In the description of the Fake News Detector project, how many fake news items did the model wrongly predict as real?

» Text segment:
- - -
About This Project
What is it?
This Fake News Detector is a machine learning tool built to automatically classify news content as real or fake using a fine-tuned BERT language model.
Why was it built
In the age of viral misinformation, detecting fake news is critical. This tool aims to help researchers, educators, and developers explore how NLP and AI can be used to fight misinformation using modern deep learning techniques.
Performance
The model achieves around 97% accuracy on the test set, as supported by the confusion matrix:

- 2119 real news items were correctly predicted as real
- 2274 fake news items were correctly predicted as fake
- 23 real items were wrongly predicted as fake
- 74 fake items were wrongly predicted as real
This model is trained on dataset derived from Kaggle source – fake-and-real-news. Contains 23,502 fake news articles and 21,417 true news articles.
How It Works
Model: Fine-tuned BERT from Hugging Face Transformers
Input features: News statement, Title
Output:
- Binary Classification – Real or Fake
- SHAP waterfall plot – visually highlighting the most influential words that contributed to the model’s decision.
- - -
» Excerpted data:
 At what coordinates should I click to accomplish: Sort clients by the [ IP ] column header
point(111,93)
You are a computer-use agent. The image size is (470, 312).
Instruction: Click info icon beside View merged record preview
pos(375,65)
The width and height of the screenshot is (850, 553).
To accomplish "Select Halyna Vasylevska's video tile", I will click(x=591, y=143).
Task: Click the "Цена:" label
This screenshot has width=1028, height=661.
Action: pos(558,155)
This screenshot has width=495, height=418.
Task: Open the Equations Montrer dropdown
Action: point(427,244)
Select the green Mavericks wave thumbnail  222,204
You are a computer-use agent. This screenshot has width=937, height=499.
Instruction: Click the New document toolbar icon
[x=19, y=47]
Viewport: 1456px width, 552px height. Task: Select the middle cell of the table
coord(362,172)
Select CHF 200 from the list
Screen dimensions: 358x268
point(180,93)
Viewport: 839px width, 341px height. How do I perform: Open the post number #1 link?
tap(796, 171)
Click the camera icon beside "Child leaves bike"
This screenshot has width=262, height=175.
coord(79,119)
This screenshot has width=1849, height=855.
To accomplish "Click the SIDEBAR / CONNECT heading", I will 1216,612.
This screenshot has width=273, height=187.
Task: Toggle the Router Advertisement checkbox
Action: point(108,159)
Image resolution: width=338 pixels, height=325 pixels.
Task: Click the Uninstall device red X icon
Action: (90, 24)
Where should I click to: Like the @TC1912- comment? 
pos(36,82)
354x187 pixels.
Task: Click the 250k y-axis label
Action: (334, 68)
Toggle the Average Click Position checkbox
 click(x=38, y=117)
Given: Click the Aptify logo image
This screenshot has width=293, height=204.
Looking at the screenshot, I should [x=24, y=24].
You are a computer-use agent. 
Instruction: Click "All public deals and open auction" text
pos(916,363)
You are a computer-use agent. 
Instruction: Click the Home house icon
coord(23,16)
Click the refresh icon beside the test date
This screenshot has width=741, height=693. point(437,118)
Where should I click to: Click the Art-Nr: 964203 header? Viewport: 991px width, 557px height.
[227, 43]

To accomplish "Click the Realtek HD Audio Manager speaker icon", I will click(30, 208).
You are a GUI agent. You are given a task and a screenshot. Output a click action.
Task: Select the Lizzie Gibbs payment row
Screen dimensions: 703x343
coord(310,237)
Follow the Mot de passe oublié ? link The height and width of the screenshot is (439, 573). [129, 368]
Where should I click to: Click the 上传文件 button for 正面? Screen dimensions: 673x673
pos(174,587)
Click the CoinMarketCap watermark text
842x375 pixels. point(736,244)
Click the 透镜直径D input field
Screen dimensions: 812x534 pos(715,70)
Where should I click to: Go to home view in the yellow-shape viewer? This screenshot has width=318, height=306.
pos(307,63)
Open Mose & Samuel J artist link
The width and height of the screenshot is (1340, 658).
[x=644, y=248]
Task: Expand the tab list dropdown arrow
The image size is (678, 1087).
- - -
» Answer to this task:
74 fake news items were wrongly predicted as real.